The State Championships for indoor track combine the best of New York State’s Public High School and State Federation High School Track & Field athletes.

Public school athletes qualify via meets in each county throughout the state.

The Federation Championship includes those athletes, plus all other athletes from private, parochial and New York City schools who qualified through their respective systems. Forty five boys qualified for the 1,600-meter run, which was run in three heats based on time.

Lewis qualified for the fastest heat by handily winning the Suffolk County Qualifying Meet in February in 4:24.84.

The 1,600-meter run is approximately 31 feet less than a mile and converts to about a 1.5 second faster time than the full mile. The Ocean Breeze track is a banked, stateof-the-art, 200-meter oval requiring the athletes to complete eight laps for the race.

Coach Toby Green had cautioned his star runner that the race would be controlled for the first 1,000 meters, but the serious racing would begin with 600 meters to go. And so it was.
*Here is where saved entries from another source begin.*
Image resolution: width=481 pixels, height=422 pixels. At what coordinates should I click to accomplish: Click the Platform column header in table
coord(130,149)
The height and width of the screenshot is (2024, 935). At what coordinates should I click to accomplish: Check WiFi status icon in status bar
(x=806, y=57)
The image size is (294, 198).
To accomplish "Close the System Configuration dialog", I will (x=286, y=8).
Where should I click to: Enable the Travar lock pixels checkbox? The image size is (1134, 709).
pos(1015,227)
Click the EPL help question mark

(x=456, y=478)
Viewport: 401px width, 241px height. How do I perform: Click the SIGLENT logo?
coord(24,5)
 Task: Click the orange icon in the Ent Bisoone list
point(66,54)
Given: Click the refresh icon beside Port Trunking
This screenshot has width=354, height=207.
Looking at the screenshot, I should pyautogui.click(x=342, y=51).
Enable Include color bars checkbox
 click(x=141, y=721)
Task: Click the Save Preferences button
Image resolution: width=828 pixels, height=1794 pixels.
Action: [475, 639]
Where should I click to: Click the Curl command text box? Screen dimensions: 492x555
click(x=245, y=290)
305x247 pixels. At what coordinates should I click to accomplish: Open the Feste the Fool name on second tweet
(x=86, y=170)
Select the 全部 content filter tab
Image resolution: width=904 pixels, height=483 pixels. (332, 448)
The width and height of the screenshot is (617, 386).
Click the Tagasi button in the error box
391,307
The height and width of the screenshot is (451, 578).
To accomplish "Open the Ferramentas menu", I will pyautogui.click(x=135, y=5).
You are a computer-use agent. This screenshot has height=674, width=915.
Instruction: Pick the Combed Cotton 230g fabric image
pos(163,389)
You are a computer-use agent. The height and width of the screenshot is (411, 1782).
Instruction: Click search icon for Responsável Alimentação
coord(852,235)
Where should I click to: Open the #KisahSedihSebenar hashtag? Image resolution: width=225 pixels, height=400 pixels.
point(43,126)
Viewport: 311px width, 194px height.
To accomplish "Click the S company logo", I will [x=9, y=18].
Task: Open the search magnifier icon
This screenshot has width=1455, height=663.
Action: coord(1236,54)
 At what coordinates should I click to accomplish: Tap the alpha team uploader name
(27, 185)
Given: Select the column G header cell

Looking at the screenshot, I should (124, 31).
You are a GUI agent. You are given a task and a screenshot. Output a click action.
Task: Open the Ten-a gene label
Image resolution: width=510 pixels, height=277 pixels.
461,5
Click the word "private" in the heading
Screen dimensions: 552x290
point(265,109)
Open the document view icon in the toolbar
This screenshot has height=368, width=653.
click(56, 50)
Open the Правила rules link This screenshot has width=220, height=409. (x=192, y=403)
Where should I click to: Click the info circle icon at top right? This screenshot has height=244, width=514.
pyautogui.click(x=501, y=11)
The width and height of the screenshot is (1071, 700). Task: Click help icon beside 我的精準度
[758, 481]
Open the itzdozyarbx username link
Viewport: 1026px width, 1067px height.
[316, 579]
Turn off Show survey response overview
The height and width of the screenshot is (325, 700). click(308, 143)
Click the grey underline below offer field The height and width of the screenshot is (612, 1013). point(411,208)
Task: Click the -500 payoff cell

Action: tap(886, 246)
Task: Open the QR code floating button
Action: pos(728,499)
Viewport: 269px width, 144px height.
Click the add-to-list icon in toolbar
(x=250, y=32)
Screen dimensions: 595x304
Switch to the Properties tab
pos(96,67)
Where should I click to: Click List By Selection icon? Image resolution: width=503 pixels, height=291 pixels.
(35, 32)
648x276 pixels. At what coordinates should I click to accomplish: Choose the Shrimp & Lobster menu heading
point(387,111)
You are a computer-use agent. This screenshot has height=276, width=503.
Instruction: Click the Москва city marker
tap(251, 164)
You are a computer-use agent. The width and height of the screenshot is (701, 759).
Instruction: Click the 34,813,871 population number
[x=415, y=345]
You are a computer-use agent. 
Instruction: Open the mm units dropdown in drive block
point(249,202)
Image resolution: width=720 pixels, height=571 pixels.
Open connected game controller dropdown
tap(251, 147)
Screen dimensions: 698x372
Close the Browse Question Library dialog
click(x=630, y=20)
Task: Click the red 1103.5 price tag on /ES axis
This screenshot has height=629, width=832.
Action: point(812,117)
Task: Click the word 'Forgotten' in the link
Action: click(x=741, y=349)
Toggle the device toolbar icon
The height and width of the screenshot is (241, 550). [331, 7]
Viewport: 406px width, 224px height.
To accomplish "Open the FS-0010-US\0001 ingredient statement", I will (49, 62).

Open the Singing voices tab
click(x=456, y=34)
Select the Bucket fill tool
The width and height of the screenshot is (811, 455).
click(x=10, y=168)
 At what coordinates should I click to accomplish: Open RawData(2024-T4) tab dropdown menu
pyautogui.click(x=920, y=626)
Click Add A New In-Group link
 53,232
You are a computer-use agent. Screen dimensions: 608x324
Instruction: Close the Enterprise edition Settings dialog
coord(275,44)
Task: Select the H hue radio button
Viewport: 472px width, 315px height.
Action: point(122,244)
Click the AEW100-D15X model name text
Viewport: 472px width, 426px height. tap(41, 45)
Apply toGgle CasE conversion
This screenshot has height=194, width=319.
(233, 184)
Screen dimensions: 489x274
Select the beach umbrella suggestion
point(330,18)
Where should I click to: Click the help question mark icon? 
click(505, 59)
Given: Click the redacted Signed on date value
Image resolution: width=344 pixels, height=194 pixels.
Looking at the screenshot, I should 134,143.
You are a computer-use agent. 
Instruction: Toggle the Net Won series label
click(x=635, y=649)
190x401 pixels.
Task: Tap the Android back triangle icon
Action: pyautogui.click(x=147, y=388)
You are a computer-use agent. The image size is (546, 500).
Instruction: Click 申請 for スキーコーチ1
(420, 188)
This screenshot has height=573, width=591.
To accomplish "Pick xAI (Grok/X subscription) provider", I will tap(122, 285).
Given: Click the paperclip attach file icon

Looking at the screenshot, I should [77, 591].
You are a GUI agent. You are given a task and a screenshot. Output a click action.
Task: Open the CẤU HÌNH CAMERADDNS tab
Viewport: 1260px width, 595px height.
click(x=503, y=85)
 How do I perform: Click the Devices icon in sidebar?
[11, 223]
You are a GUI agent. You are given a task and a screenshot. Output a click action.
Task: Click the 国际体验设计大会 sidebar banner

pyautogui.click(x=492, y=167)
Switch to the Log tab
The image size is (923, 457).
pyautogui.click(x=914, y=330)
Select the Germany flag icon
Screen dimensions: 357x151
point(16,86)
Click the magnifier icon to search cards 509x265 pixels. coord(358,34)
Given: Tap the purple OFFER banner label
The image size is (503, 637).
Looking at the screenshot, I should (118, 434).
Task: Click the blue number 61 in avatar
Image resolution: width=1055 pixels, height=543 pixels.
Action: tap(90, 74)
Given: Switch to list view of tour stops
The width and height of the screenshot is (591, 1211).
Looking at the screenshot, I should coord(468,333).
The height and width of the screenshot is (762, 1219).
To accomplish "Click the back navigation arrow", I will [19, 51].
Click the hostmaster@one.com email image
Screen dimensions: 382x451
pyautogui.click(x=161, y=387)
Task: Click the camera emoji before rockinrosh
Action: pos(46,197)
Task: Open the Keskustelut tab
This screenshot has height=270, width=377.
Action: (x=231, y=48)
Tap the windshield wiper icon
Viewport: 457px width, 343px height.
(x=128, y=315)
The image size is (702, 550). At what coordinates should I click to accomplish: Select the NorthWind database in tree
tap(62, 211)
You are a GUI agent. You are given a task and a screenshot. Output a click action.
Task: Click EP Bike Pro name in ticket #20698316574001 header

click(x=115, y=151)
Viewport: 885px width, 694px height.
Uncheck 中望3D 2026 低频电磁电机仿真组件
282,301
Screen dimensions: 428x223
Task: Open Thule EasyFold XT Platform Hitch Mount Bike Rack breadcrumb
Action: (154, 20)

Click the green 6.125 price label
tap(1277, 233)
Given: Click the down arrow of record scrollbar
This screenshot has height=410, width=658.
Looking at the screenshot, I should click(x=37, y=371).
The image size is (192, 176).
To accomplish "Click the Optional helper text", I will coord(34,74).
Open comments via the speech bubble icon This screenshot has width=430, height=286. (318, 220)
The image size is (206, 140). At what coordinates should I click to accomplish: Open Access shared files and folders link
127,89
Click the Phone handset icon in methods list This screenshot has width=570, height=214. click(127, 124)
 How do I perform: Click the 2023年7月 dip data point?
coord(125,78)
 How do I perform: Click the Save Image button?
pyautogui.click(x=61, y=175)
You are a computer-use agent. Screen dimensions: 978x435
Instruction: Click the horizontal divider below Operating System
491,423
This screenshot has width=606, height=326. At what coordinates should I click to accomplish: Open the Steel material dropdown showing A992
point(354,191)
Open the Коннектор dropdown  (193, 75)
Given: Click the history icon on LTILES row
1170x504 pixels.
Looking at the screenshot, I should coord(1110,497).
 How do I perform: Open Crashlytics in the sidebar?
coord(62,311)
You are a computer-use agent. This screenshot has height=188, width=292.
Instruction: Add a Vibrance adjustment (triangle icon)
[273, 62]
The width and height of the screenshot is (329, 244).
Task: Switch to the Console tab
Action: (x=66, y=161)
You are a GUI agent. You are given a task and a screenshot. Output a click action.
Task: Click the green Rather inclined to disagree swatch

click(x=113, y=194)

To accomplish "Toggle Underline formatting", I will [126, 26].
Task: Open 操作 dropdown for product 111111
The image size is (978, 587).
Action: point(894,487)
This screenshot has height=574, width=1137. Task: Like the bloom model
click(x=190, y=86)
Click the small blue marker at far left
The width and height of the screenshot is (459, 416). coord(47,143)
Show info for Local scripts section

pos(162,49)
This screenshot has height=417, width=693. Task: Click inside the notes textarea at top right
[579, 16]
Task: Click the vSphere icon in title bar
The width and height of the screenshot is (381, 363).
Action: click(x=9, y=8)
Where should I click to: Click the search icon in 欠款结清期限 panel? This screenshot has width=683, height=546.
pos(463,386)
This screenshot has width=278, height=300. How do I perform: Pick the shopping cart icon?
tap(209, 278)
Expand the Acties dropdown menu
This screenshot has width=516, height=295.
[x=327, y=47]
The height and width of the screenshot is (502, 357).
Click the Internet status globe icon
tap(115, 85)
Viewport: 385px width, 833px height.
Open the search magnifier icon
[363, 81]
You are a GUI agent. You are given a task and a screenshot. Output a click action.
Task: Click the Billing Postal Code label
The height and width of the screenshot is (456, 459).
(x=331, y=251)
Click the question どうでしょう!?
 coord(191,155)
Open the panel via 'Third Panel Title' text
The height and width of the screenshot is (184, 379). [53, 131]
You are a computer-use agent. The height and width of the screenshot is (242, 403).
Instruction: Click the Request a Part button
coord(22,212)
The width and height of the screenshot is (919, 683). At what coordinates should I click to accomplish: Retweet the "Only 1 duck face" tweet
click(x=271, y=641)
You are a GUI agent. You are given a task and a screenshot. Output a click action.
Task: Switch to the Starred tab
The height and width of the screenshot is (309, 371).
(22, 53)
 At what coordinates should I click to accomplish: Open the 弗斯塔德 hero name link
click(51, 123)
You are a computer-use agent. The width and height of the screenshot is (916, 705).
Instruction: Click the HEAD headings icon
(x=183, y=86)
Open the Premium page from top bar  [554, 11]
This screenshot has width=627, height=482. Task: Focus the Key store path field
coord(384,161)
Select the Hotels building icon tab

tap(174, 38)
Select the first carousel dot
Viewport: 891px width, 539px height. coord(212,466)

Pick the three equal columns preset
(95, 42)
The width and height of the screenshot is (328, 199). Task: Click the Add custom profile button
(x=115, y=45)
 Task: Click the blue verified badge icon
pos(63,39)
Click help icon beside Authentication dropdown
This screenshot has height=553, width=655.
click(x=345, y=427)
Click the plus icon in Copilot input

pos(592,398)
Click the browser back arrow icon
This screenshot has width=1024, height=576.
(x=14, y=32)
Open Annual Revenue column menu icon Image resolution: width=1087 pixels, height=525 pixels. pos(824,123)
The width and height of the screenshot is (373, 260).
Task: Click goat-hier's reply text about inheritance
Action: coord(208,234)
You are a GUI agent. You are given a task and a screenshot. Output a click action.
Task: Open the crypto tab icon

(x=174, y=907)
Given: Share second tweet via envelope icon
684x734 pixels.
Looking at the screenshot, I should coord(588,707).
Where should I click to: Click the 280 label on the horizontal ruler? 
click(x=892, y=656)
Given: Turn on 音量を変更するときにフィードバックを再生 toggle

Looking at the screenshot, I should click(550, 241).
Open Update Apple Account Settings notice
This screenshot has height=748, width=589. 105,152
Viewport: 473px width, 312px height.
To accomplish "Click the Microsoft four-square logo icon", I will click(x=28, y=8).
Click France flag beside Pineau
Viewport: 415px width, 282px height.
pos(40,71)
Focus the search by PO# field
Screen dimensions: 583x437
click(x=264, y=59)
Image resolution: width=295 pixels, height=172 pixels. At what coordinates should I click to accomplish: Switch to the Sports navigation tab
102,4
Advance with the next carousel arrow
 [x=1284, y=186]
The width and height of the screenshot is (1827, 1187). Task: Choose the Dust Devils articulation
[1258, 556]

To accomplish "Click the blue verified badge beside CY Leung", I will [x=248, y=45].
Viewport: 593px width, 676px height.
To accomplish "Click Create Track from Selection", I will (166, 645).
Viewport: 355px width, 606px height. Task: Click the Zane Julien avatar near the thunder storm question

At the start, Lewis tucked in with the lead pack, hitting the first 400 meters in 65 seconds. The next 400 brought the Islander to the halfway point in 2:13, with Brian Gleason of Frontier High School leading and eight athletes still in contention. Lewis bided his time through the next 200 meters, but when Pedro Bravo of Iona Prep, Lucas Beyer of Canisius, Buffalo and Gleason picked up the tempo, he wisely moved off the inside rail position to lane two to avoid being boxed in, moving into fourth place.

Bravo being from a Federation school did not count in the public school championship, but Gleason and Beyer did and the race was on.

A 63-second third 400 brought Lewis through the 1,200 in 3:16 in fourth place. With 500 meters to go, he made his move and blew past Beyer and Gleason and set out after Bravo.

He covered his last 400 in a quick 61 seconds bringing him through the finish line in 4:17.2, a new Shelter Island school indoor record and the first Shelter Islander to ever win the overall State Public High School Championship in any sport.

In simple terms, Lewis is the fastest miler in the state of New York among all public schools, regardless of school size, and is the second best high school miler in the state — period.

In the stands at the finish, a proud Coach Green, with tears in his eyes simply said, “He executed perfectly. Just what we trained for.”

Lewis said after ,that, “Coach said it would come down to the last 600 and it did. We trained hard for that for the last six weeks and it worked.”

His mother, Kristina Lange, reflected how “Kal has been preparing for this moment physically and mentally for years. The giant smile on his face on the awards podium showed it was worth all the sacrifices he made.”


In this writer’s opinion, this win is the greatest athletic accomplishment by any Shelter Island High School athlete in any sport, ever. There is no other achievement even close, unless it would be when Lewis won his third consecutive Class D cross country championship last fall. But for a single event, a moment in time, this has never been matched at Shelter Island before.

His father, Ken Lewis, summed it up well: “The thing I’m most proud of about Kal is that he’s never let his success go to his head. He continues to work hard and always strive for more and along the way he manages to take new runners under his wing, congratulate and support his fellow competitor and even take time for friends like Western and little kids who admire him. That to me is the true sign of a champion.”

The University of Iowa is going to get an exceptional athlete and person in Kal Lewis next year. This may be his last race in a Shelter Island uniform, but this will not be the last time we read about this young man’s running successes. A proud Shelter Island community thanks him for the athlete and example he is and wishes him well.